Transcribe the data verbatim, starting at its first line and ending with the line that contains "Action: click(x=49, y=48)", both included.

## START Data supplied

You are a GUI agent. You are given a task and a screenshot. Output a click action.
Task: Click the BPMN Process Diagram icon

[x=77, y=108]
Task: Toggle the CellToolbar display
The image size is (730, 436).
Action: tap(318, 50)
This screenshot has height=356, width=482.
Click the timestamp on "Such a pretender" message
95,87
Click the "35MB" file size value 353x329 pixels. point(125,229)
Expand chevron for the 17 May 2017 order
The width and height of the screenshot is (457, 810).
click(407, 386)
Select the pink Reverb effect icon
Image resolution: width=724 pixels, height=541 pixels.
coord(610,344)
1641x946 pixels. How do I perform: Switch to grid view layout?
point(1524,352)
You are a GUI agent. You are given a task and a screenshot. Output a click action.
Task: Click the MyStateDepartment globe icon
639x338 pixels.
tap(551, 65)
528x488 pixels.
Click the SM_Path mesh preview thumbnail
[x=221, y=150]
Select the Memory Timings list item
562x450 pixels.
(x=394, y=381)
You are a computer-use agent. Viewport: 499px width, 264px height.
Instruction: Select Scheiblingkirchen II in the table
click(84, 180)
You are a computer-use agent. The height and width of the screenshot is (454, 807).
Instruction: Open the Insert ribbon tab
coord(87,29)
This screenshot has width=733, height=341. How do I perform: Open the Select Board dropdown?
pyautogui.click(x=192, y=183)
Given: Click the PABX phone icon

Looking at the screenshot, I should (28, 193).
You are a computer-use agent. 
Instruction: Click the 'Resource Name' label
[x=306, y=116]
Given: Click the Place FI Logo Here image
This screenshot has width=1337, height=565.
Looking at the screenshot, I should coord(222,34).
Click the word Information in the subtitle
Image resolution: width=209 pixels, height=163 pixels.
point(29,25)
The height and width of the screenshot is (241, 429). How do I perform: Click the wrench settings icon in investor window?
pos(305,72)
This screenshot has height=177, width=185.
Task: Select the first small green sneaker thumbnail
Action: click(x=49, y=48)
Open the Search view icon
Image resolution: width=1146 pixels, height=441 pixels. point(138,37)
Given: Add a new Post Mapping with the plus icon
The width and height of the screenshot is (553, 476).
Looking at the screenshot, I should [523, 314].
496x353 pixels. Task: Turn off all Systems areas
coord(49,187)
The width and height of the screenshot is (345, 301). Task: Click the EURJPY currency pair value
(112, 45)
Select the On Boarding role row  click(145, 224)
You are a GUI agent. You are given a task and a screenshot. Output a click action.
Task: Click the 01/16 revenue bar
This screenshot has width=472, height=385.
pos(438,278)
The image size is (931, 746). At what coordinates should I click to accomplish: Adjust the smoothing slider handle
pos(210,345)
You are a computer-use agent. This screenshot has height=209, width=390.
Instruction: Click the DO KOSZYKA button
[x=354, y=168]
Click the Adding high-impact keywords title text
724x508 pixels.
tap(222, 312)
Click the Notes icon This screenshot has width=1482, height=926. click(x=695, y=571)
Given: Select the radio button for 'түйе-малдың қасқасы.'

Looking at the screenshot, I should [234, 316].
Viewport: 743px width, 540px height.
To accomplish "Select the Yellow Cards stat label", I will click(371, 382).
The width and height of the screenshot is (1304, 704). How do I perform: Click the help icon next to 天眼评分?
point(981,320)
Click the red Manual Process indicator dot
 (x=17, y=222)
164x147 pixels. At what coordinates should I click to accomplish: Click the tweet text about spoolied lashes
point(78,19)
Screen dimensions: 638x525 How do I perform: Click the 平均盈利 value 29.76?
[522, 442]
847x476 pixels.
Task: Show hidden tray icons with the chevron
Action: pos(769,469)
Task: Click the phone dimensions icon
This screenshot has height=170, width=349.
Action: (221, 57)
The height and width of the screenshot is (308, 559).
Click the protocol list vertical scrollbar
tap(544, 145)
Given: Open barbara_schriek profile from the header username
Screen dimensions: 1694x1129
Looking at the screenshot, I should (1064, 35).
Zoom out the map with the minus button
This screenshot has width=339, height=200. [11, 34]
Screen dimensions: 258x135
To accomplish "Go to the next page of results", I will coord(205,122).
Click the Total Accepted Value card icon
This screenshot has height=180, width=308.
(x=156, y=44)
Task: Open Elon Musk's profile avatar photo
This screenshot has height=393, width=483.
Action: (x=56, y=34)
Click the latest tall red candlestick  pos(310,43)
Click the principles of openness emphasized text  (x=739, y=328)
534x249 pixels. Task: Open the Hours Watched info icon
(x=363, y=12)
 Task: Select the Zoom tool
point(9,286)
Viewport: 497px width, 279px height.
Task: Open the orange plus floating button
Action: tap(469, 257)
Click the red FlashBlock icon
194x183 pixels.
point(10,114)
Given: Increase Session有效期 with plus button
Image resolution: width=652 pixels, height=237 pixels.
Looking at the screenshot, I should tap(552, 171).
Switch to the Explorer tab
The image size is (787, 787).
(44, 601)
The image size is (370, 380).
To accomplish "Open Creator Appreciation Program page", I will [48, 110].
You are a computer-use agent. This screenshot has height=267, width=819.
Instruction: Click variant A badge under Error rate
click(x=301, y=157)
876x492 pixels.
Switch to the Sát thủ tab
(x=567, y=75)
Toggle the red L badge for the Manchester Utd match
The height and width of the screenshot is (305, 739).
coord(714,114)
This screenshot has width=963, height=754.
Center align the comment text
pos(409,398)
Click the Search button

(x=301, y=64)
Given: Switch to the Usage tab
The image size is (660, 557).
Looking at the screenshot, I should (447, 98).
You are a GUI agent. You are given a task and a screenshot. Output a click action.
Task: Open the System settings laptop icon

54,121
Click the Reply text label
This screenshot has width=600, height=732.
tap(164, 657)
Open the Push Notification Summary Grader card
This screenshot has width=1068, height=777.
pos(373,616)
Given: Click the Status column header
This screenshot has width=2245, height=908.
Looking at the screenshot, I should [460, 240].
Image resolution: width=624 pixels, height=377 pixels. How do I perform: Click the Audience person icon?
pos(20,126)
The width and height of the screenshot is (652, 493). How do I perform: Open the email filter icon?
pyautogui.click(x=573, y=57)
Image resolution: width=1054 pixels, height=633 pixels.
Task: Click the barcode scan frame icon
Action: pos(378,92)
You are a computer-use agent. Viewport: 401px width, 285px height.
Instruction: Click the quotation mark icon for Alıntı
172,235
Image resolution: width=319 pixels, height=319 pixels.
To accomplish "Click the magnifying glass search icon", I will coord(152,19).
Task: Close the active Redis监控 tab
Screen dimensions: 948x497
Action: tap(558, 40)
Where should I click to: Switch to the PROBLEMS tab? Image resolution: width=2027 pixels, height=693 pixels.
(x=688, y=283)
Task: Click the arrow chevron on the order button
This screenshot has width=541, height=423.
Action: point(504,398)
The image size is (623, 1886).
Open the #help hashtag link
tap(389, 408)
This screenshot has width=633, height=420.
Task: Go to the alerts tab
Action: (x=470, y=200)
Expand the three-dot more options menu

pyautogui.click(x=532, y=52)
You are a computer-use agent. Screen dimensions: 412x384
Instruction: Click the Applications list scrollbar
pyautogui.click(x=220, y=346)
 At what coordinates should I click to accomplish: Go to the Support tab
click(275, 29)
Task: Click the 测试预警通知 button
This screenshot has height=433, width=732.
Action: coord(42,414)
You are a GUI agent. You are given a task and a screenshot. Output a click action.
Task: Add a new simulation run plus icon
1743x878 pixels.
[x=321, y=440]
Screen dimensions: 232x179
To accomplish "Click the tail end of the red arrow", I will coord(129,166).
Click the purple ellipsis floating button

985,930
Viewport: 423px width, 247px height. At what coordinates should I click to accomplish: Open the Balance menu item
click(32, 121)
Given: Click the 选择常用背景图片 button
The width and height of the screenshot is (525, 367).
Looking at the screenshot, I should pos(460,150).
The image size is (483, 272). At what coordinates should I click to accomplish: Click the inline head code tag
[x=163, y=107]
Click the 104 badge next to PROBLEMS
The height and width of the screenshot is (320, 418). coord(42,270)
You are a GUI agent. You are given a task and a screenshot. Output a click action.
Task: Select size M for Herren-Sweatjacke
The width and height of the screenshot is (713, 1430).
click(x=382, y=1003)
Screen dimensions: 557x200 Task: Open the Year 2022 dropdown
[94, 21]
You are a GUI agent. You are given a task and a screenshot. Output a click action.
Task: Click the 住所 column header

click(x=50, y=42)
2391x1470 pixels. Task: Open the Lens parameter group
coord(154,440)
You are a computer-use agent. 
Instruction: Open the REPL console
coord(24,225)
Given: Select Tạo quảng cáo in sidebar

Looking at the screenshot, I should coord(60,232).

## END Data supplied

Response below
You are a GUI agent. You are given a task and a screenshot. Output a click action.
Task: Click the BPMN Process Diagram icon

[x=77, y=108]
Task: Toggle the CellToolbar display
The image size is (730, 436).
Action: tap(318, 50)
This screenshot has height=356, width=482.
Click the timestamp on "Such a pretender" message
95,87
Click the "35MB" file size value 353x329 pixels. point(125,229)
Expand chevron for the 17 May 2017 order
The width and height of the screenshot is (457, 810).
click(407, 386)
Select the pink Reverb effect icon
Image resolution: width=724 pixels, height=541 pixels.
coord(610,344)
1641x946 pixels. How do I perform: Switch to grid view layout?
point(1524,352)
You are a GUI agent. You are given a task and a screenshot. Output a click action.
Task: Click the MyStateDepartment globe icon
639x338 pixels.
tap(551, 65)
528x488 pixels.
Click the SM_Path mesh preview thumbnail
[x=221, y=150]
Select the Memory Timings list item
562x450 pixels.
(x=394, y=381)
You are a computer-use agent. Viewport: 499px width, 264px height.
Instruction: Select Scheiblingkirchen II in the table
click(84, 180)
You are a computer-use agent. The height and width of the screenshot is (454, 807).
Instruction: Open the Insert ribbon tab
coord(87,29)
This screenshot has width=733, height=341. How do I perform: Open the Select Board dropdown?
pyautogui.click(x=192, y=183)
Given: Click the PABX phone icon

Looking at the screenshot, I should (28, 193).
You are a computer-use agent. 
Instruction: Click the 'Resource Name' label
[x=306, y=116]
Given: Click the Place FI Logo Here image
This screenshot has width=1337, height=565.
Looking at the screenshot, I should coord(222,34).
Click the word Information in the subtitle
Image resolution: width=209 pixels, height=163 pixels.
point(29,25)
The height and width of the screenshot is (241, 429). How do I perform: Click the wrench settings icon in investor window?
pos(305,72)
This screenshot has height=177, width=185.
Task: Select the first small green sneaker thumbnail
Action: click(x=49, y=48)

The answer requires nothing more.